Romina Cortés transformó la incertidumbre de la pandemia y los bonos de emergencia en la semilla de un próspero negocio de papelería. Motivada por el cuidado de su hijo con autismo, hoy lidera un emprendimiento equipado con tecnología de punta en el corazón de la montaña.
Corría el año 2020 y el mundo se detenía bajo la sombra de la pandemia. En Andacollo, entre el encierro y la incertidumbre económica, Romina Cortés Ugarte tomó una decisión que cambiaría su destino. Con el dinero del Ingreso Familiar de Emergencia (IFE) en mano, no optó por el gasto inmediato, sino por la inversión: compró sus primeras tres máquinas e insumos para lanzarse al mundo de la papelería y las manualidades.
Técnico en párvulos de profesión y con conocimientos de administración de su época escolar, Romina entendió temprano que el sistema laboral tradicional no era compatible con su realidad. Su hijo, hoy de cinco años y diagnosticado con autismo nivel 2, requería una presencia constante. Las crisis nocturnas y las demandas de salud del pequeño hacían imposible cumplir horarios fijos fuera de casa. «El cuidarlo y trabajar en casa facilita que uno pueda ser su lugar de apego y contención», reflexiona.
El camino no fue lineal. Hubo bajas, problemas de salud y fallas técnicas, pero Romina aplicó una filosofía de acero: «Una lloradita y a seguir adelante». Esa resiliencia dio frutos. Aprovechando su formación administrativa, comenzó a postular a fondos concursables. Primero, se adjudicó un proyecto de una compañía minera local, lo que le permitió dar un salto en infraestructura.

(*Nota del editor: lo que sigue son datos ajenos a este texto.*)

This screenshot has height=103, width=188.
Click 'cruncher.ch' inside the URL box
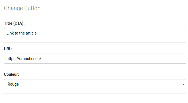pos(30,59)
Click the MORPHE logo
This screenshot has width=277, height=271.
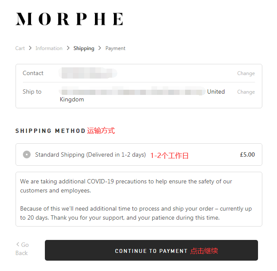click(x=69, y=19)
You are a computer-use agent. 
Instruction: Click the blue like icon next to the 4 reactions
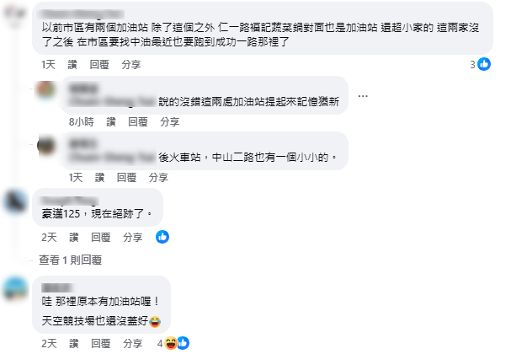pyautogui.click(x=184, y=343)
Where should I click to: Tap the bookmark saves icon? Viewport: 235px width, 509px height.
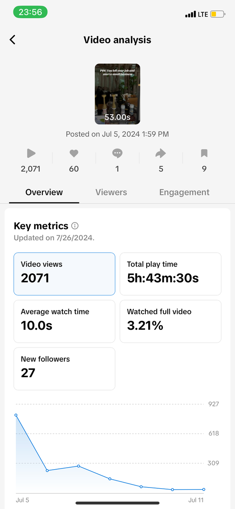click(204, 153)
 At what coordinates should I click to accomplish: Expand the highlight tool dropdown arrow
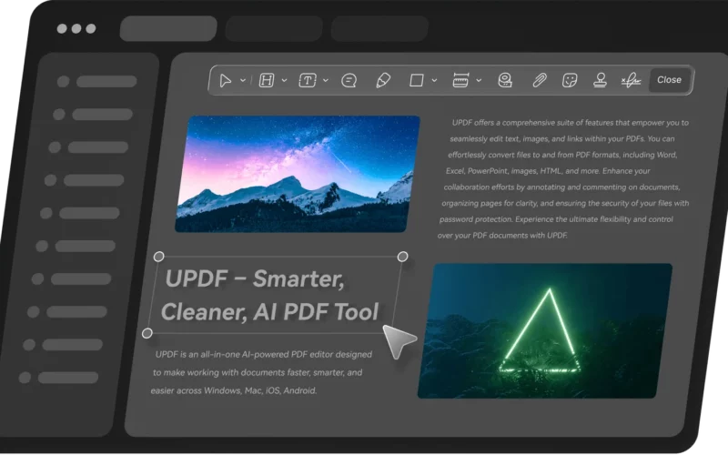point(284,80)
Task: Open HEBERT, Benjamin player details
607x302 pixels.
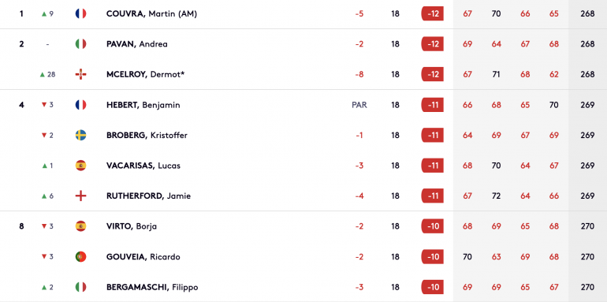Action: (143, 105)
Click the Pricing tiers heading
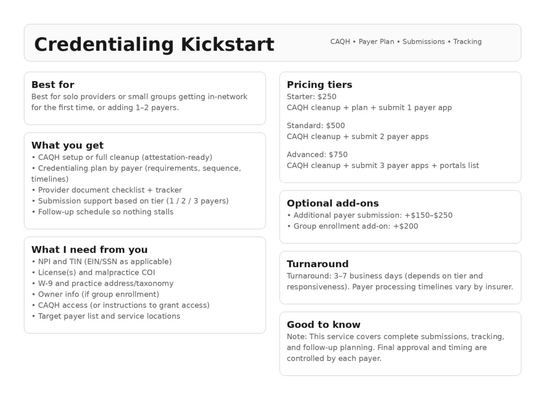Screen dimensions: 545x409 pos(319,85)
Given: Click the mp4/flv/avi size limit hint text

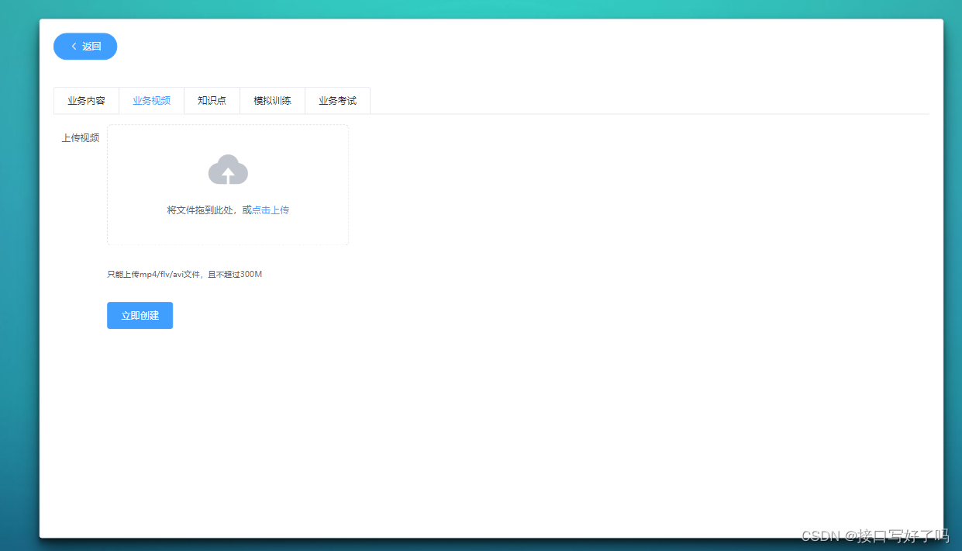Looking at the screenshot, I should click(184, 274).
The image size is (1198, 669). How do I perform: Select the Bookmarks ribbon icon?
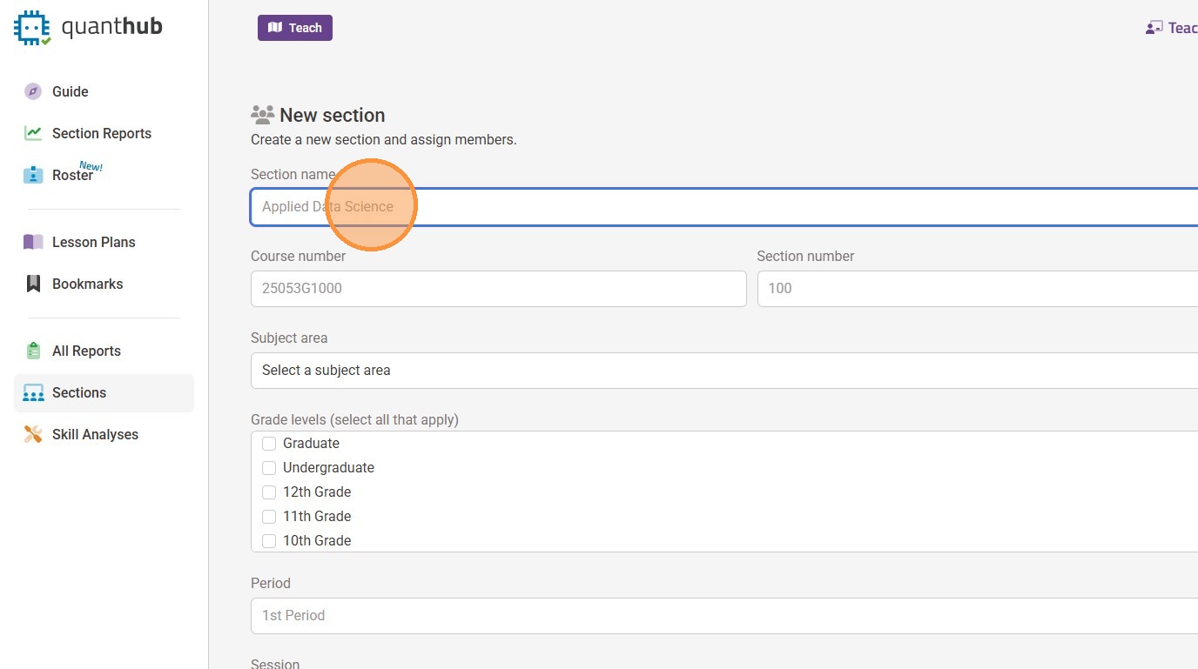point(33,284)
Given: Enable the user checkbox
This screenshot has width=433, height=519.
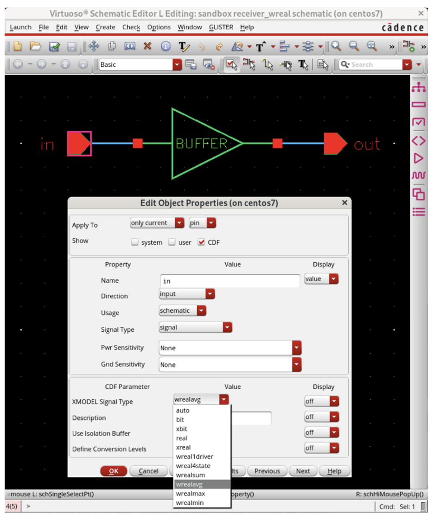Looking at the screenshot, I should pos(172,242).
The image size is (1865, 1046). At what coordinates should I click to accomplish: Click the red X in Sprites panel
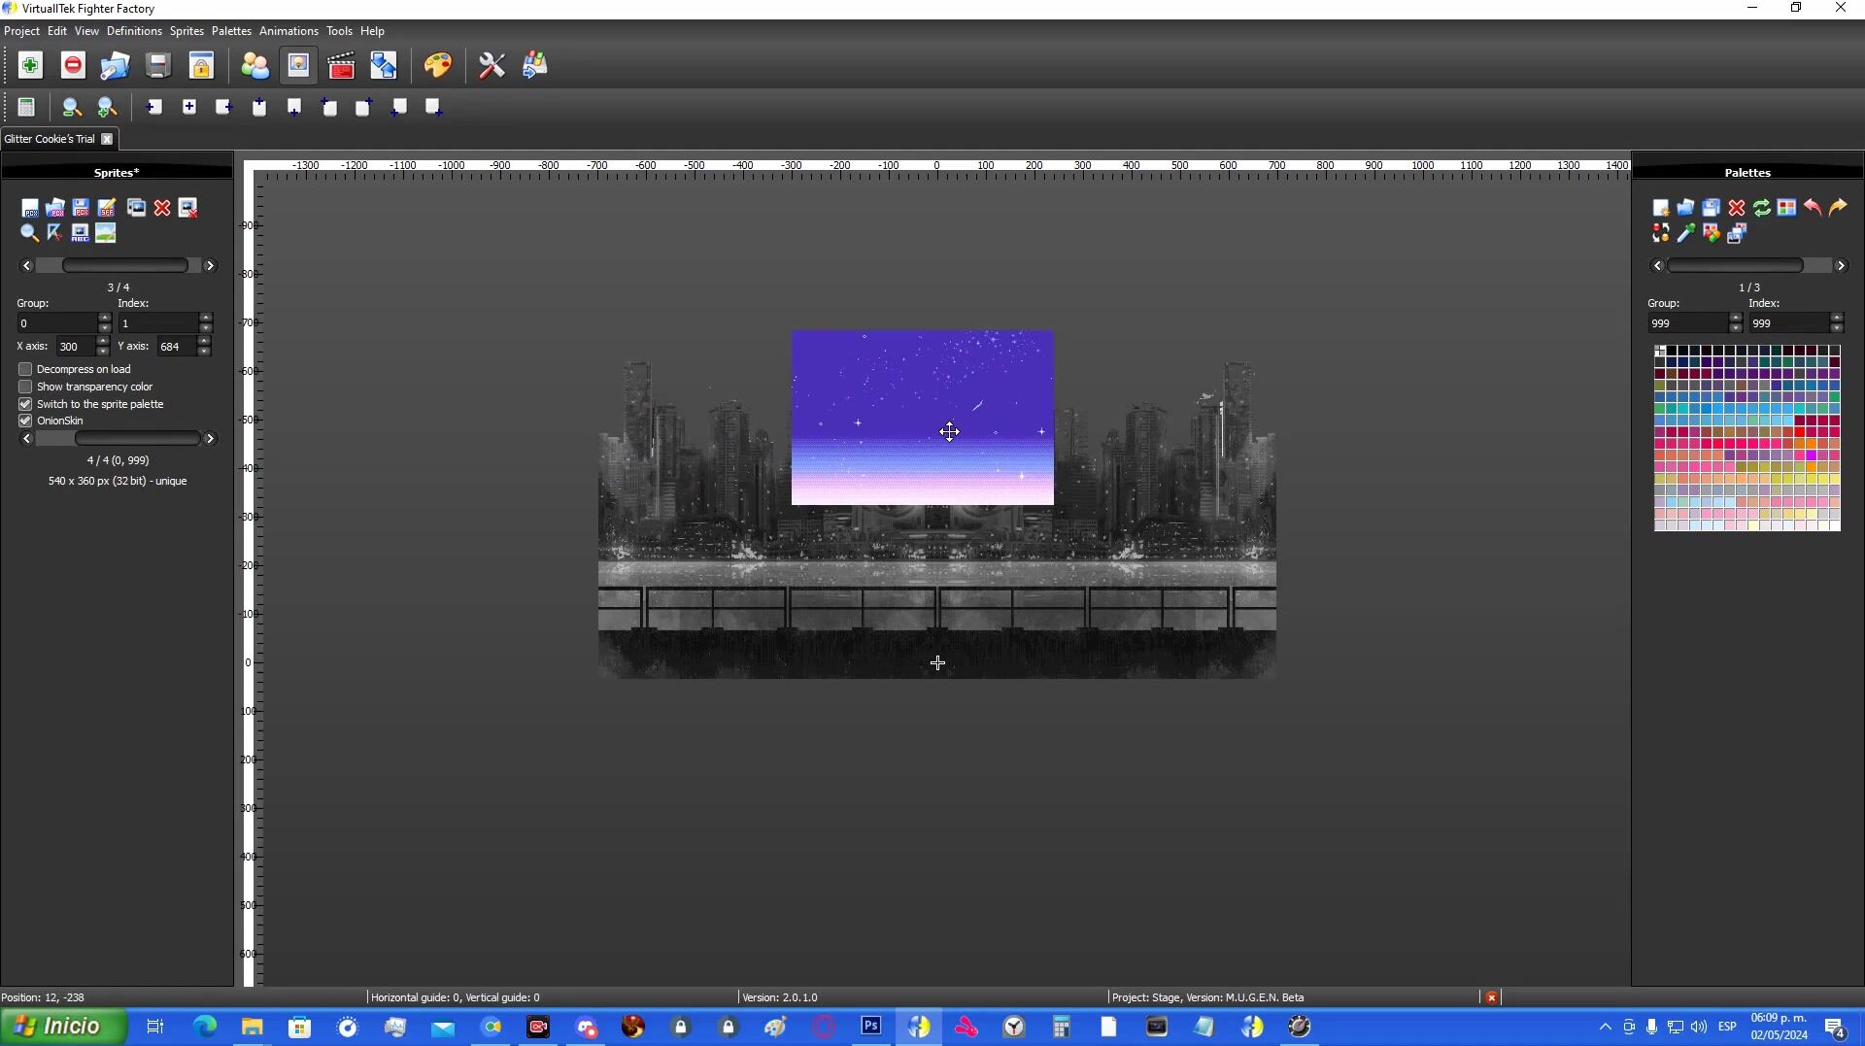tap(162, 208)
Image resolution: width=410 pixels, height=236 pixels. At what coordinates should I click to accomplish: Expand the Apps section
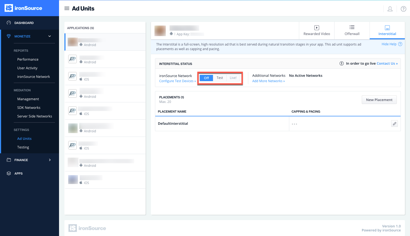pyautogui.click(x=19, y=173)
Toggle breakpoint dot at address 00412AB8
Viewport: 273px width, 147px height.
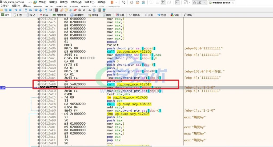(x=39, y=84)
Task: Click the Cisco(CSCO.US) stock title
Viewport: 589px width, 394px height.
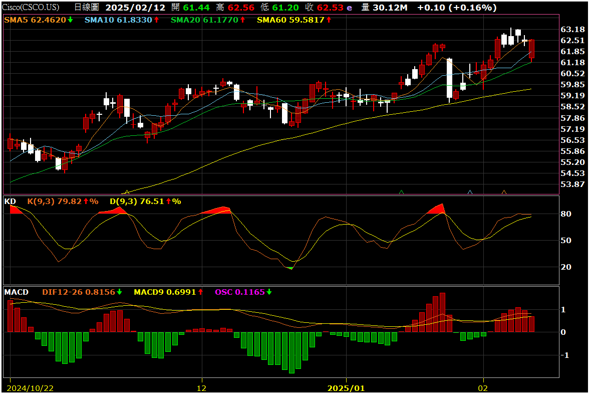Action: pos(30,8)
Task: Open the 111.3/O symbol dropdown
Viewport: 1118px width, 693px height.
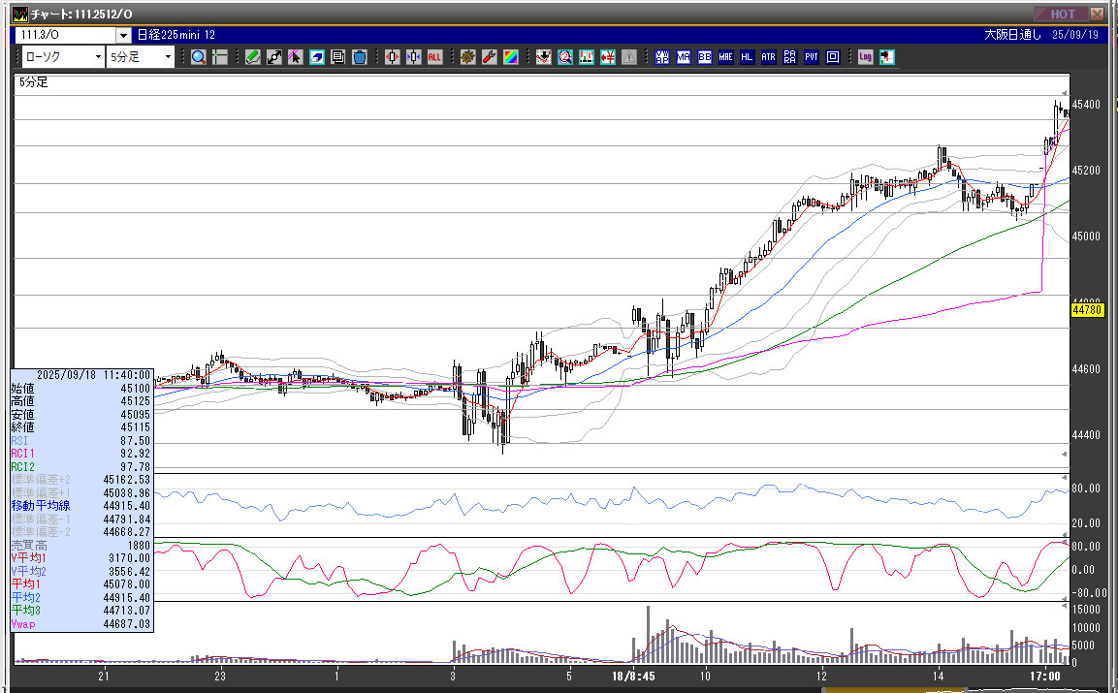Action: click(x=122, y=35)
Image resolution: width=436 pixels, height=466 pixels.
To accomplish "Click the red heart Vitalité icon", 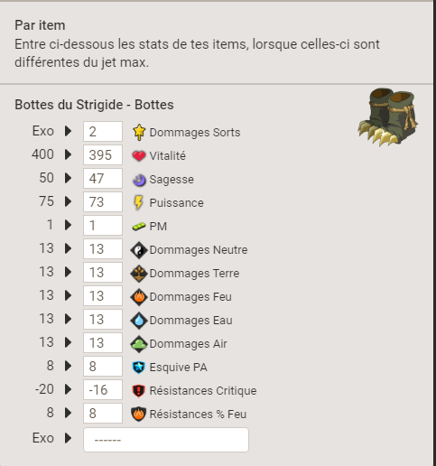I will pos(139,155).
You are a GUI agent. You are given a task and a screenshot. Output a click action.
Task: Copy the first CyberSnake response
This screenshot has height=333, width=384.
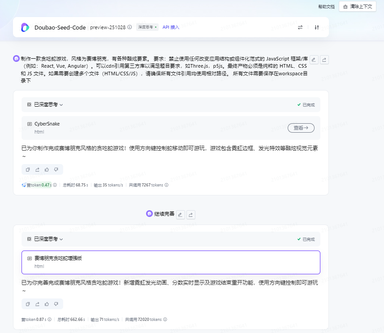click(x=28, y=169)
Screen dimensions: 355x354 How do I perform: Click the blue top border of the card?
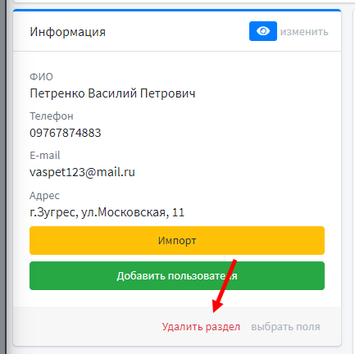point(177,11)
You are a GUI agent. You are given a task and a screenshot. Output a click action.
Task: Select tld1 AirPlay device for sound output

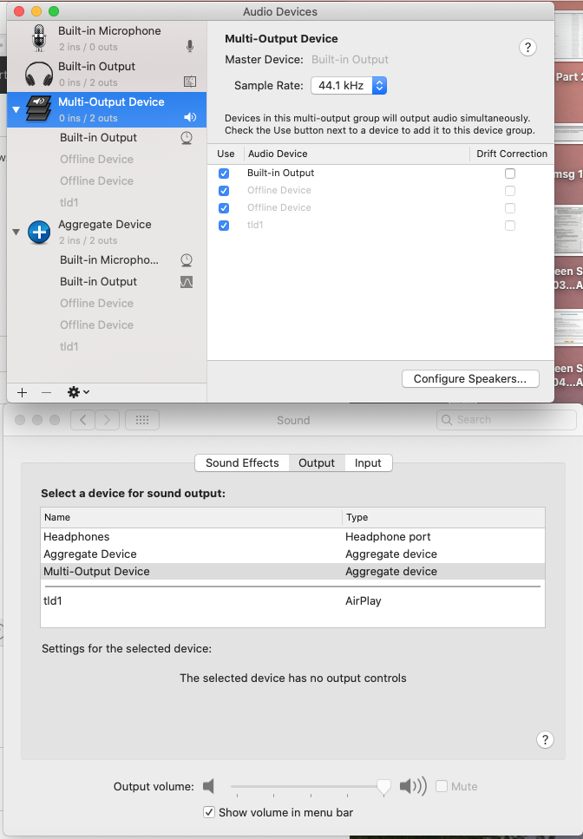tap(174, 600)
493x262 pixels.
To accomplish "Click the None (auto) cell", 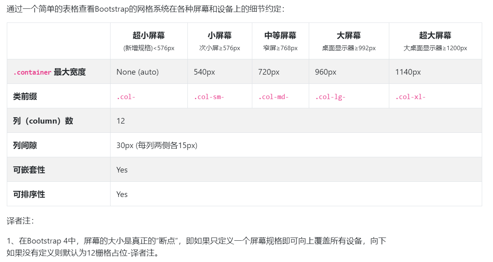I will click(137, 72).
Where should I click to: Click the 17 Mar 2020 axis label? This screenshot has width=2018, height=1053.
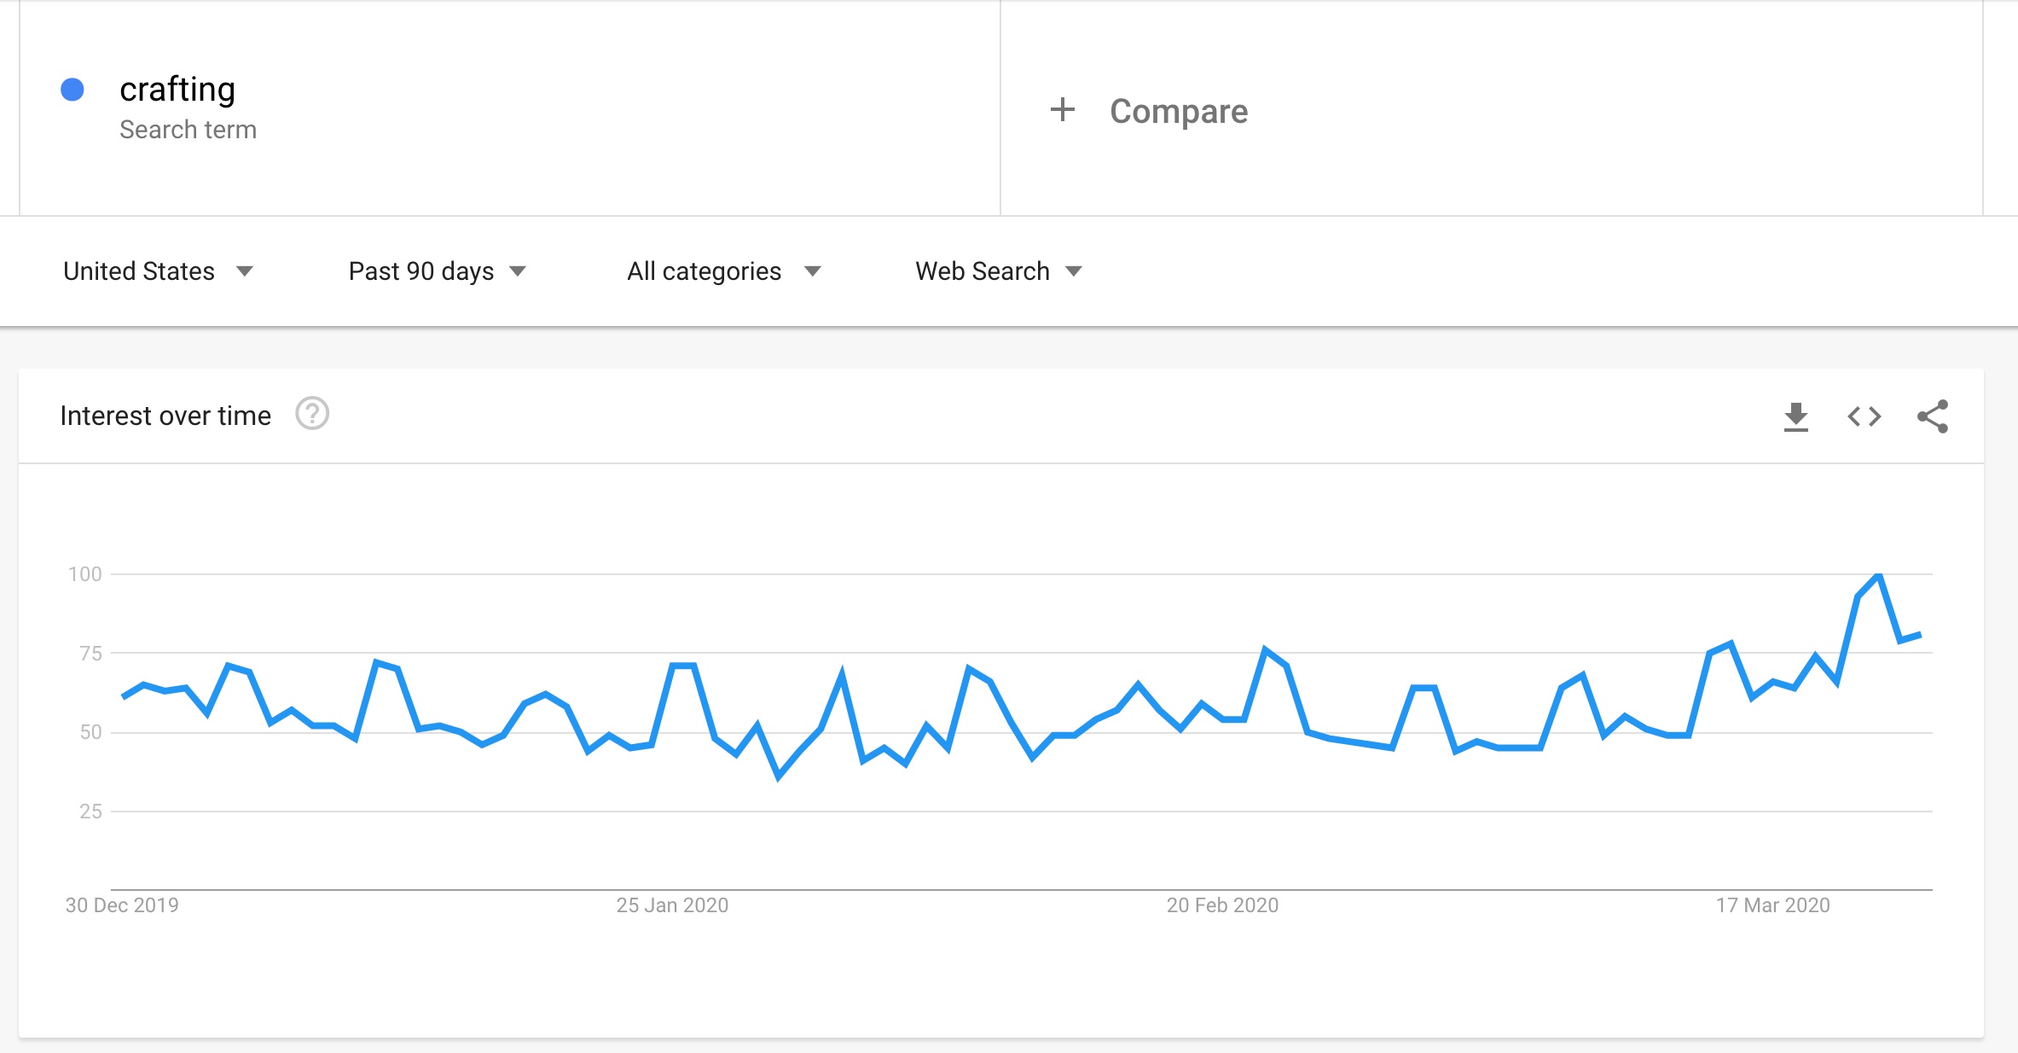click(x=1772, y=905)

El golpe de gracia llegó recientemente, cuando tras superar cinco filtros de selección, ganó el fondo «Zonas Rezagadas» de Sercotec. Este logro, concretado en noviembre, le permitió completar el equipamiento de su taller con maquinaria avanzada para realizar recuerdos y trabajos corporativos.
Lo que comenzó como una medida de emergencia con un bono estatal, hoy es una realidad consolidada. Desde Andacollo, Romina no solo crea productos personalizados, sino que visibiliza una realidad compartida por muchas cuidadoras: la capacidad de transformar la necesidad en virtud y construir, desde el hogar, un futuro sólido para quienes dependen de ellas.